Renal failure, they said. Curtains for me too. Wake up, you bastard. I didn’t agree to this suicide pact. We didn’t talk about it. You broke the rules. Get him off me, the son-of-a-bitch. Amputate before gangrene sets in. Can it be done? In the ‘fifties one twin carried his dead brother for five days and then died in agony. Not me, pal. I’m going under the knife.
They hook Rick up to a specially modified machine in Intensive Care and I lie beside him fuming. They give me something for shock. I wake to find doctors and surgeons congregating from all parts of the city and beyond to see this perfect specimen of Dicephales Tetrabrachius Dipus, and to decide who will have the honour of doing the surgery. A freak show for Consultants who gather in excited huddles and talk of state of the art techniques. There is no downside risk. Who would sue? Reputations can be made. I think of that time in a carnival side-show when a woman prodded us and said we were a fraud, just tied together with string. Oddly, I felt upset. We were genuine, the real thing. Now it’s all coming to an end. After half a life-time. Rick is still breathing with the help of a ventilator, so we have to wait.
A surgical team is selected and remain on stand-by, cancelling all further work until further notice. Almost brain-dead, Rick is slipping fast. They can start the surgery soon. The half life will soon be over. Or was it a double life? An even number anyway, despite the oddness. To my amazement I begin to feel grief. And a sad irony. Rick was the one who wanted independence, yet I am to be the beneficiary, the victor. There’s something wrong. I need time to think.

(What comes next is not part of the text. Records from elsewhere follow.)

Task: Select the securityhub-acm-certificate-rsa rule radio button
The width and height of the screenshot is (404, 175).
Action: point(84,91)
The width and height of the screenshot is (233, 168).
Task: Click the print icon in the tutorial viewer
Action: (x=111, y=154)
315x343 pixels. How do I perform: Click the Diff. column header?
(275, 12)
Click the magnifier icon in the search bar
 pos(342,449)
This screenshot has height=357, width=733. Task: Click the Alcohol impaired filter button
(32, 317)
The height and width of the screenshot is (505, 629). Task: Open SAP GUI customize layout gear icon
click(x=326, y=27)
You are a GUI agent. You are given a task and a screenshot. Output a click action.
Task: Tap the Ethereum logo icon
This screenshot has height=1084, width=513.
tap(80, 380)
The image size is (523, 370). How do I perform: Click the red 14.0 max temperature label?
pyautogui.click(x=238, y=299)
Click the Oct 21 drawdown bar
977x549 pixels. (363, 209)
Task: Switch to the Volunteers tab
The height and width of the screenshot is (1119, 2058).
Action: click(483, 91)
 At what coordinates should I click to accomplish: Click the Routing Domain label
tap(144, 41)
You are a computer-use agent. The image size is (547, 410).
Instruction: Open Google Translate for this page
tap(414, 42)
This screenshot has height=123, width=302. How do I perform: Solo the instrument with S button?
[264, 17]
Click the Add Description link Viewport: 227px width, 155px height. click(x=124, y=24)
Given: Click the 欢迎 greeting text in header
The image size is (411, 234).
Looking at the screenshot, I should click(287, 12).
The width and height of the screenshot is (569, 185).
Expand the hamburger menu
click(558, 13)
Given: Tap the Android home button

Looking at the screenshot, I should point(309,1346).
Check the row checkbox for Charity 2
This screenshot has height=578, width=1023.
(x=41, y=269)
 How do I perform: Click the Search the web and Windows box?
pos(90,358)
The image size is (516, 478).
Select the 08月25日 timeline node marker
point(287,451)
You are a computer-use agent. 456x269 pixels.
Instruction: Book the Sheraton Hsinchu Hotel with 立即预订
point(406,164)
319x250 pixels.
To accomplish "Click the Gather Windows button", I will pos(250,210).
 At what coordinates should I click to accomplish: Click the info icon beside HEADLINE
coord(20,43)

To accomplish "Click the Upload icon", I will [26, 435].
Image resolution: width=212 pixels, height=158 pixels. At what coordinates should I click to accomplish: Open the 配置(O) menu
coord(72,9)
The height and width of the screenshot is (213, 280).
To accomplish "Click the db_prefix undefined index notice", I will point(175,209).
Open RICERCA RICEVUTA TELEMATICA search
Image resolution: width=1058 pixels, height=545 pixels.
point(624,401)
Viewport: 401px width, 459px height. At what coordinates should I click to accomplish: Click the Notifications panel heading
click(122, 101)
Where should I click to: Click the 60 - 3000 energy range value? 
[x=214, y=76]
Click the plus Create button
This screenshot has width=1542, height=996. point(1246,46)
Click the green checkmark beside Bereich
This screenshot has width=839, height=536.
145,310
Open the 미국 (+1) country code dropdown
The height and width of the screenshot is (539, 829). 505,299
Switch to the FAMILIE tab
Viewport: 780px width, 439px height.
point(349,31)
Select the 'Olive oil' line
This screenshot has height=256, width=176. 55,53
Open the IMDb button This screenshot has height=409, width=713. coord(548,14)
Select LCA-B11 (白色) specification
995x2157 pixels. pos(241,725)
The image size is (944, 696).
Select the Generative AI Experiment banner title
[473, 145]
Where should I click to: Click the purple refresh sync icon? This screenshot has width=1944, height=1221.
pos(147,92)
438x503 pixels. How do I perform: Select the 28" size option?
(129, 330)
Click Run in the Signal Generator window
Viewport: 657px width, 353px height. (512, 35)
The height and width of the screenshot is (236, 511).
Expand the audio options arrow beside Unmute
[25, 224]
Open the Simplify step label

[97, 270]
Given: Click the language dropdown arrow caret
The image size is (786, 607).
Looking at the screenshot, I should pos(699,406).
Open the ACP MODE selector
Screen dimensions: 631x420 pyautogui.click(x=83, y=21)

“There’s no time,” the chief surgeon says. “We have to proceed immediately.”
We were our own universe, my brother and I. A lonely vista opens up before me, a void on my left side, phantom pain. There was nothing we could do separately we couldn’t do better inside that universe. So I hesitate....And then I sense Rick’s will as if he were speaking, “Take your chance. Please, for me...Brother...friend in blood....” His thoughts flow into me before they pronounce him dead.
“Now,” the surgeon says. “Everything is ready. You must decide quickly.”
There is no choice after all. For that you need at least two possibilities. We were but one, a single locus around which we formed each other. Maybe one soul after all, forged by time and conjoined tissue. There is no individual death; the world dies each time. I place my arm around Rick. And wait. Oh, my brother.
And that is how we wake together in our own bed, the alarm-clock beating a tattoo on the night table.
“Oh, Christ, my head,” he moans.
“It’s just a hang-over.” I pat his forehead. The last time he was drunk I’d had bad dreams too. It’s good to be back to normal again. I hope Margaret doesn’t step in anything to-day.